*ASSIGNED TASK*: Carry on the account of the McNeil Point hike below, starting right after its final sentence.

TEXT SHOWN Block Start

McNeil Point

Just after my birthday, my friend and I went on a one night trip out in Mt Hood National Forest. We left around 11 am, with a cup of coffee for the drive. We drove about 50 minutes to the trailhead. We parked at the Top Spur Trailhead, which wasn't too busy as it was a Thursday morning. The clouds clung low and fog blocked the tops of the trees. We pulled our bags onto our backs and headed up the path. 

We realized neither of us brought rain gear, but figured it would only mist over us. We pushed on to a small part of the PCT, then quickly were off it and we kept hiking up the Timberline Trail. We chose to go the longer scenic route to see the ridge.

TEXT SHOWN Block End
MATERIAL SUPPLIED Block Start

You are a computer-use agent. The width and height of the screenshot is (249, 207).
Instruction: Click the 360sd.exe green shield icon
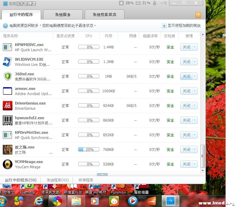[7, 76]
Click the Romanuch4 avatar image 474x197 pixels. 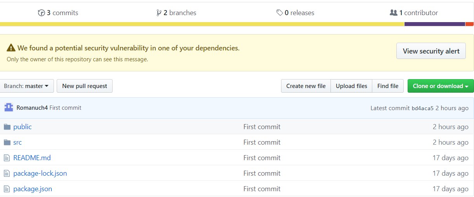[9, 107]
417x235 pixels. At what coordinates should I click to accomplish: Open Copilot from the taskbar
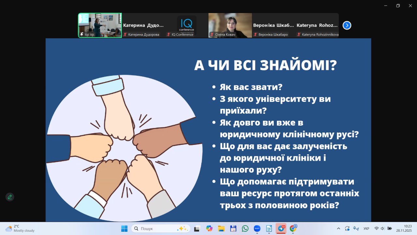[209, 228]
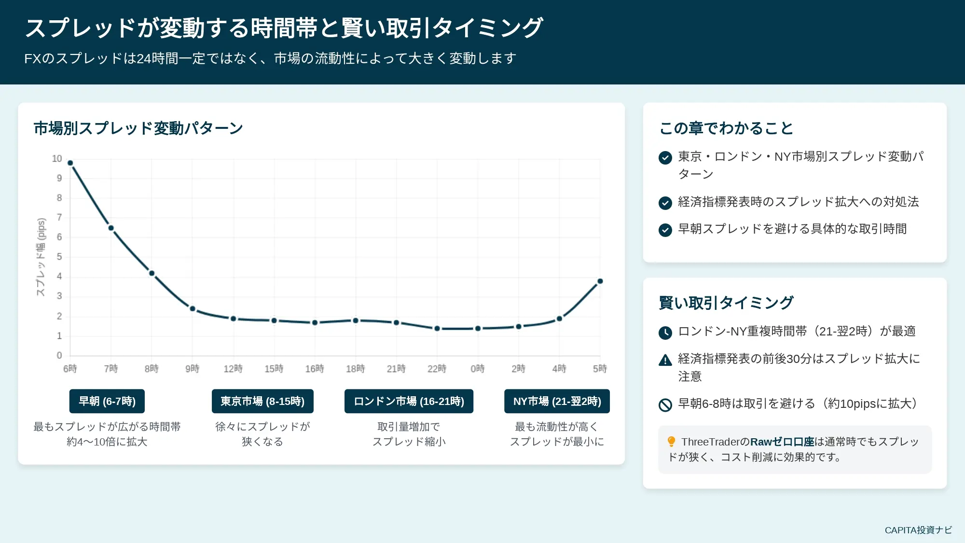Click the checkmark icon beside 経済指標発表時のスプレッド
965x543 pixels.
pos(665,203)
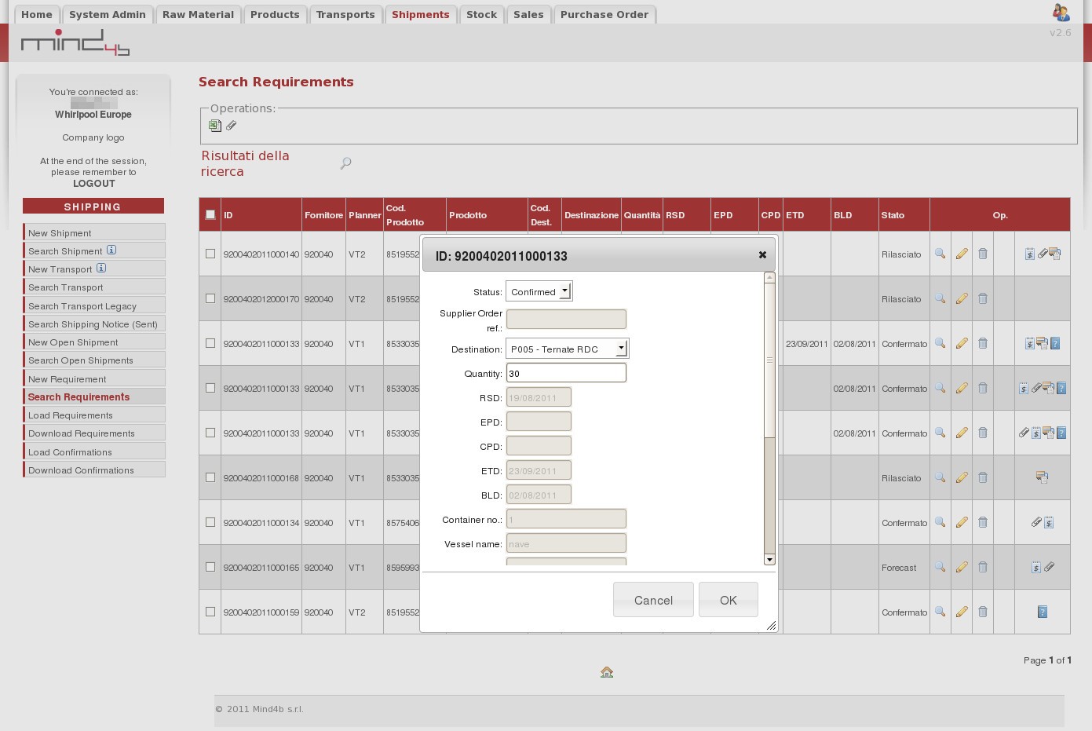This screenshot has height=731, width=1092.
Task: Click the trash icon in the Forecast row
Action: [982, 567]
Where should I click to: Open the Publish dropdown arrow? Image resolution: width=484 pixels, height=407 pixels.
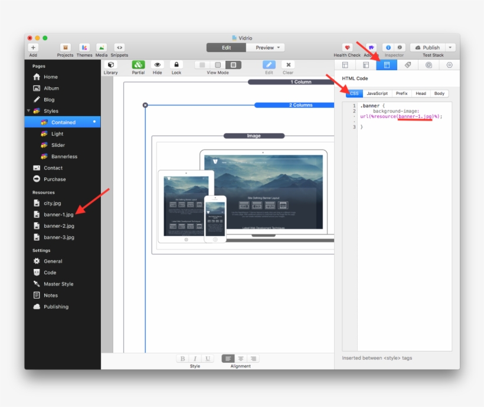pyautogui.click(x=451, y=47)
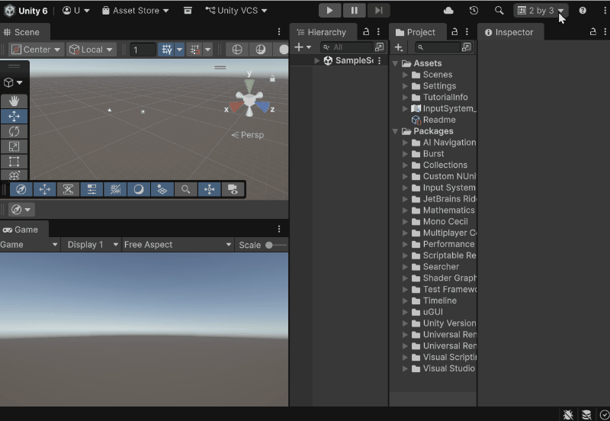Open the help question mark icon
This screenshot has width=610, height=421.
(583, 11)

MATERIAL SUPPLIED Block End

*EXERCISE RESULT*:
Besides hiking a flatiron in Boulder, I hadn't done much backpacking or hiking recently. We went up and up and I was out of breath and sweating. But, it was marvelous. The views, even halfway, were wonderful. When we walked along the edge of the cliff I was extremely nervous. I love climbing, but I'm terrified of falling. There were many times on this route where I was nervous of falling. I made sure my footing was secure and stopped talking until the end of those points. My friend felt the same, though, so we would settle in silence and then pick up our conversation after those parts.

We stopped for a lunch break on an opening of rocks. There were a few other groups resting at the same time as the two of us. I just kept looking out and breathing deep, thinking of how happy I was to be there at that moment.

We continued on, passing a couple of streams and landing in a quiet meadow. We stopped to admire the wildflowers and the view beyond.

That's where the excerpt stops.